### What to produce
Exactly as written, print each of the entries.

★ ★ ★ ★ ★ ★ ★

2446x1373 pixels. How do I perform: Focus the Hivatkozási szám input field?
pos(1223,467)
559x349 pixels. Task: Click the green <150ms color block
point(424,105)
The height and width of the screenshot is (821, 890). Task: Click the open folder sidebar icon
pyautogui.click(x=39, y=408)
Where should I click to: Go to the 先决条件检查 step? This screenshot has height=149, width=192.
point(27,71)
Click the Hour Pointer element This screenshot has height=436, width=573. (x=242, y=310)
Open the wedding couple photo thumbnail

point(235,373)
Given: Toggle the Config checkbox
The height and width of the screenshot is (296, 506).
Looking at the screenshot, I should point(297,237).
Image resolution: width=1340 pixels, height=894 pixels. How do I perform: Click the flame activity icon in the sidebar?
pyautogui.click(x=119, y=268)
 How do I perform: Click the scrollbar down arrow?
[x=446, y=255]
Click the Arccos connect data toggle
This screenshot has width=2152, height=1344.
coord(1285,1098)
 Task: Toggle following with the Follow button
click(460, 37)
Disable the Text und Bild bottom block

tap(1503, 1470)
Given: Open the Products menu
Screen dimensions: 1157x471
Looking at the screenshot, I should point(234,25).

★ ★ ★ ★ ★ ★ ★

### Answer box
2446x1373 pixels. How do I perform: Focus the Hivatkozási szám input field?
pos(1223,467)
559x349 pixels. Task: Click the green <150ms color block
point(424,105)
The height and width of the screenshot is (821, 890). Task: Click the open folder sidebar icon
pyautogui.click(x=39, y=408)
Where should I click to: Go to the 先决条件检查 step? This screenshot has height=149, width=192.
point(27,71)
Click the Hour Pointer element This screenshot has height=436, width=573. (x=242, y=310)
Open the wedding couple photo thumbnail

point(235,373)
Given: Toggle the Config checkbox
The height and width of the screenshot is (296, 506).
Looking at the screenshot, I should point(297,237).
Image resolution: width=1340 pixels, height=894 pixels. How do I perform: Click the flame activity icon in the sidebar?
pyautogui.click(x=119, y=268)
 How do I perform: Click the scrollbar down arrow?
[x=446, y=255]
Click the Arccos connect data toggle
This screenshot has width=2152, height=1344.
coord(1285,1098)
 Task: Toggle following with the Follow button
click(460, 37)
Disable the Text und Bild bottom block

tap(1503, 1470)
Given: Open the Products menu
Screen dimensions: 1157x471
Looking at the screenshot, I should point(234,25).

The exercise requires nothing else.